Dans J'habitais Roanne, il y a un passage où je dis, des mains de mon père : « De la corne s'y amassait dans le frottement des manches d'outil ; elles restaient fragiles pourtant. Au contact de la terre mouillée, dans le refouillement constant des sols et l'essartage des broussailles, dans la lutte incessante de ces temps où la nature était considérée comme devant être soumise au génie humain, ses paumes se fendaient, la peau des articulations éclatait, le jus noir de l'humus y entrait, l'acide des fumures y faisait des ravages. Les lourdes mains prenaient l'aspect de la pierre en hiver, du bois creusé par le temps. »

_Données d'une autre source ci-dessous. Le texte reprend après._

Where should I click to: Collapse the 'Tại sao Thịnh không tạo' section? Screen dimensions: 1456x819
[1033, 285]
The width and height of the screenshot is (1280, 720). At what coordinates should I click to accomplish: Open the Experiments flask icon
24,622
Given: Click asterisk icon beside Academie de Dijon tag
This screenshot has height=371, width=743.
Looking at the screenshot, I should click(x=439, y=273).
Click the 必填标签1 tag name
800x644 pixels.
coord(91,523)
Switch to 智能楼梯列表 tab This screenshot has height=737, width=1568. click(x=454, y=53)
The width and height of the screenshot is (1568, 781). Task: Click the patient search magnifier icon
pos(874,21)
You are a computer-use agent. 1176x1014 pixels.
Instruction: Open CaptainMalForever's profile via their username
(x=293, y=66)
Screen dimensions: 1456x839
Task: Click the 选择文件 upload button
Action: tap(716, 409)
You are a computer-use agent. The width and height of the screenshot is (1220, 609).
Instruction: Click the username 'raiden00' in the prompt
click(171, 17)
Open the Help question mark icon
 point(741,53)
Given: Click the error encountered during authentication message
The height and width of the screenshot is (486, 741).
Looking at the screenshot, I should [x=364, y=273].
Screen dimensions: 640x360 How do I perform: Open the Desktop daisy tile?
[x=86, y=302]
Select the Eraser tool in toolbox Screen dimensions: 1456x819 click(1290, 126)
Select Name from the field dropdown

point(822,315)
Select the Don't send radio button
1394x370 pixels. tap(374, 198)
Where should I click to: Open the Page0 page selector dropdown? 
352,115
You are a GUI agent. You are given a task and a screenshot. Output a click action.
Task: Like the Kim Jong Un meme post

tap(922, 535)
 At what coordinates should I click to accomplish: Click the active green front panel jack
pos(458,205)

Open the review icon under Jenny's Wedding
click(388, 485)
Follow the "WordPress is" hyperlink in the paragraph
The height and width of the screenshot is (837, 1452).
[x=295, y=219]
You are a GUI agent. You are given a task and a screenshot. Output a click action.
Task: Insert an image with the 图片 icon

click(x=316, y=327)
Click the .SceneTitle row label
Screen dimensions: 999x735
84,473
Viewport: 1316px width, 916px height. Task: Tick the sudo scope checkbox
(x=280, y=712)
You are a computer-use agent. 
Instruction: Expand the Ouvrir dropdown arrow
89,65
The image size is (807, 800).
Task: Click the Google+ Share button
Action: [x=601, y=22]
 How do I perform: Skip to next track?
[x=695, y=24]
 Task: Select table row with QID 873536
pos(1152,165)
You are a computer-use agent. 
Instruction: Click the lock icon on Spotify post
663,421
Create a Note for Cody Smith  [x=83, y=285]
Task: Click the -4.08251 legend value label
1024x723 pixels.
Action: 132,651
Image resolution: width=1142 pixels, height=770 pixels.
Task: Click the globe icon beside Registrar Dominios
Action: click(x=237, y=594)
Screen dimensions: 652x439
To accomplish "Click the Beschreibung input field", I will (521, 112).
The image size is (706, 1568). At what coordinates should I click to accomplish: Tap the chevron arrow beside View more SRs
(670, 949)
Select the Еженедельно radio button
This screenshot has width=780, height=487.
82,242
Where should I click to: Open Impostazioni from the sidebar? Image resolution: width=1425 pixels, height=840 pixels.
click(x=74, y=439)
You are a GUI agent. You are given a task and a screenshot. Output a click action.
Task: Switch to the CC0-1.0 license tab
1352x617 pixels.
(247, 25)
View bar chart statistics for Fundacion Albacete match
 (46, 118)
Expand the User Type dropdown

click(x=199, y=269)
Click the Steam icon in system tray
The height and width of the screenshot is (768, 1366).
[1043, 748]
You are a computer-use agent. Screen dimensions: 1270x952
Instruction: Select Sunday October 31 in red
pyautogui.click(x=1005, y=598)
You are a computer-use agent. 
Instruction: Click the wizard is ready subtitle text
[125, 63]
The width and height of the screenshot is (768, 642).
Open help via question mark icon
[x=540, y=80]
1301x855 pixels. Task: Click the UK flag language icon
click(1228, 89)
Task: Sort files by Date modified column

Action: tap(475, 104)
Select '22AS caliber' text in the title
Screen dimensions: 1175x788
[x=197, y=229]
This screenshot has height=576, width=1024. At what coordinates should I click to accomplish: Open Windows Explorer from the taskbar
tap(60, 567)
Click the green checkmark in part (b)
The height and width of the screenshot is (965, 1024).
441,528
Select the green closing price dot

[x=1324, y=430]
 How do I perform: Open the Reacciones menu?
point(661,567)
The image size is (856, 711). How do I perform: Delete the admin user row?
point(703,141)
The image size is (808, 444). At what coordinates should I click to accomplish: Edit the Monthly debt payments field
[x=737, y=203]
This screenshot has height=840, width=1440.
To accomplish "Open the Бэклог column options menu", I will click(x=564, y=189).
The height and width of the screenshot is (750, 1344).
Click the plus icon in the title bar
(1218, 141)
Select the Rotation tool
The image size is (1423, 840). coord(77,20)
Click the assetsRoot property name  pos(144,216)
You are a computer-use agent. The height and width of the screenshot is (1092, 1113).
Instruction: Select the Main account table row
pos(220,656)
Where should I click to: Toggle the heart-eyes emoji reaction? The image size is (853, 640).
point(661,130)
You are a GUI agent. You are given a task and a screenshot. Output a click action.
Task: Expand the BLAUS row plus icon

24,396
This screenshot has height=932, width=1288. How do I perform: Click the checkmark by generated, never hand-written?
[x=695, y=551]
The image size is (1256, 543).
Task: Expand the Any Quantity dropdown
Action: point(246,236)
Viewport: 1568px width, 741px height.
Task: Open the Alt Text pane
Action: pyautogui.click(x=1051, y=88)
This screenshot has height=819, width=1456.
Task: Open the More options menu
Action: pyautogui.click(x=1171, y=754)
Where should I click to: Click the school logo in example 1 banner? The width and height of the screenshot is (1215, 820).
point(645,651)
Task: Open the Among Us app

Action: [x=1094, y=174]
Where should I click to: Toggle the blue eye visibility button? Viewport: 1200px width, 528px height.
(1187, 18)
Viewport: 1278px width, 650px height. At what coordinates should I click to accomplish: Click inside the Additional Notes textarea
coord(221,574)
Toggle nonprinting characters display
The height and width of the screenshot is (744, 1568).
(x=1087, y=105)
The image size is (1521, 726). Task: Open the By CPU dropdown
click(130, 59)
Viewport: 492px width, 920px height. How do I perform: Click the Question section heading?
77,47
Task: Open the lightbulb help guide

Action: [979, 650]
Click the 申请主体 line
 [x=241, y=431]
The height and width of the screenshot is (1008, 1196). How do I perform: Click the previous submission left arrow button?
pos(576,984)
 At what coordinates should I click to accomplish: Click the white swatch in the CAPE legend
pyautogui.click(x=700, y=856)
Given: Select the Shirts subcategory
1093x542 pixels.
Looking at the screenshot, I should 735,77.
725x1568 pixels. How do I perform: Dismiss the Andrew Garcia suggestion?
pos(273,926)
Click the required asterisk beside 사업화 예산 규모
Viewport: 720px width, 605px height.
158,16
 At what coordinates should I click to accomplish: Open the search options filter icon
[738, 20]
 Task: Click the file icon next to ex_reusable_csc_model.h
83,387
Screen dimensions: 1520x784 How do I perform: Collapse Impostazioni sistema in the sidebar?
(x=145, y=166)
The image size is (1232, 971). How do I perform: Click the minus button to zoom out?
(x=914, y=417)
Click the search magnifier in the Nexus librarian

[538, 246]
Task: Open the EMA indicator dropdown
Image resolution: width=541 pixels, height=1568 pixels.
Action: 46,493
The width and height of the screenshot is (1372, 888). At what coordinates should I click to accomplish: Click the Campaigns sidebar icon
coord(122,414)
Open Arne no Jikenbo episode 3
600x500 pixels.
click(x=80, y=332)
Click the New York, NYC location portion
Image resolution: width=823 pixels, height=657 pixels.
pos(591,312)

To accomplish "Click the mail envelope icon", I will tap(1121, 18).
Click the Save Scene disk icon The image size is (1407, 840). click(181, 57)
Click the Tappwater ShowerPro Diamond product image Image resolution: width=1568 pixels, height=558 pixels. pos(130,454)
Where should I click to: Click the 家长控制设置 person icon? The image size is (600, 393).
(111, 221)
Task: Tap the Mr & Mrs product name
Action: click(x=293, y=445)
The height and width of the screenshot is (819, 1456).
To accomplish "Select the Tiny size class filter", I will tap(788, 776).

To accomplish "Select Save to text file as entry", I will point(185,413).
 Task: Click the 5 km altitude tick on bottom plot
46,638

Hier soir, Béa, une amie, photographe amateur, est passée nous voir. Elle m'a offert une photo en noir et blanc. Un très gros plan des mains de son père, disparu. Des mains également scarifiées par le jardinage obstiné. Des mains rugueuses aux ongles éclatés par l'hostilité des sols. Ces mains que mon récit lui a rappelées. C'est un des cadeaux les plus touchants qu'on m'ait faits, et le retour le plus émouvant que j'ai eu de mon livre.
Commentaires
Je connais cette photo ainsi que la délicatesse de l'auteur, son intégrité. C'est une femme rare, précieuse, un trésor tout simplement, même si elle a souvent du mal à l'entendre. Je ne suis donc pas étonné par l'émotion qu'a provoquée ce présent.
Je la reconnais bien là ! C'est la Béa... attitude.